In the New Testament we find a real diversity of leadership structures.  However, by the end of the 2nd century a tripartite leadership structure emerged in which each local church was led by an individual bishop surrounded by a council of presbyters who functioned initially as pastoral advisers, and a group of deacons who engaged in much of the pastoral ministry of the local church.  By the end of the 2nd century, the bishops were seen as the principal ministers charged with preserving the integrity of the core Christian message, the apostolic faith.  These bishops exercised this authority both in their individual teaching within their local church and in their regular meeting in synods and councils with other bishops.  


Over the course of the first millennium, even as episcopal synods and councils remained the primary way in which bishops exercised their teaching authority, one bishop, the Bishop of Rome, grew in influence and authority, particularly in the western church.  Initially, this was a function of the unique prestige given to the local church of Rome, which had witnessed the martyrdom of not one but two apostles, Sts. Peter and Paul. In the 3rd century it began to be held that the bishop of Rome was the successor to the authority given by Christ to St. Peter.  

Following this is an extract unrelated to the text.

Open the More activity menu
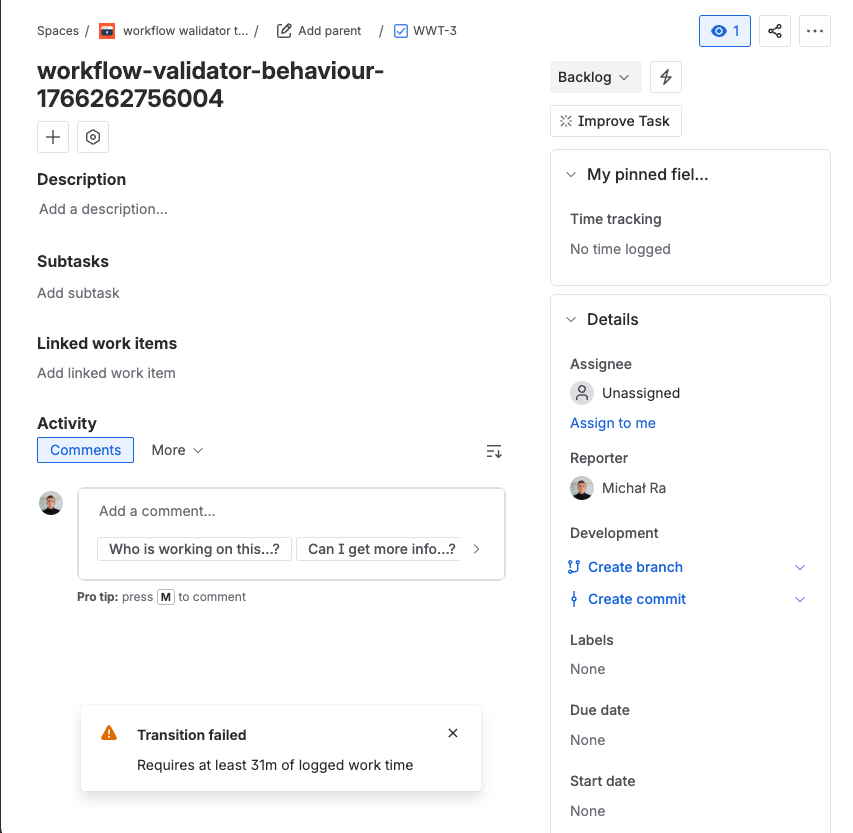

Gradually, over the course of the second millennium, the authority of the pope increased while that of bishops decreased.  This gradual shift of authority from all of the bishops to the pope alone culminated in the 20th-century papacy of Pope Pius XII.  The Second Vatican Council's doctrine of episcopal collegiality sought to redress this imbalance, teaching that the entire college of bishops shared with the pope, the bishop of Rome, authority over the whole church.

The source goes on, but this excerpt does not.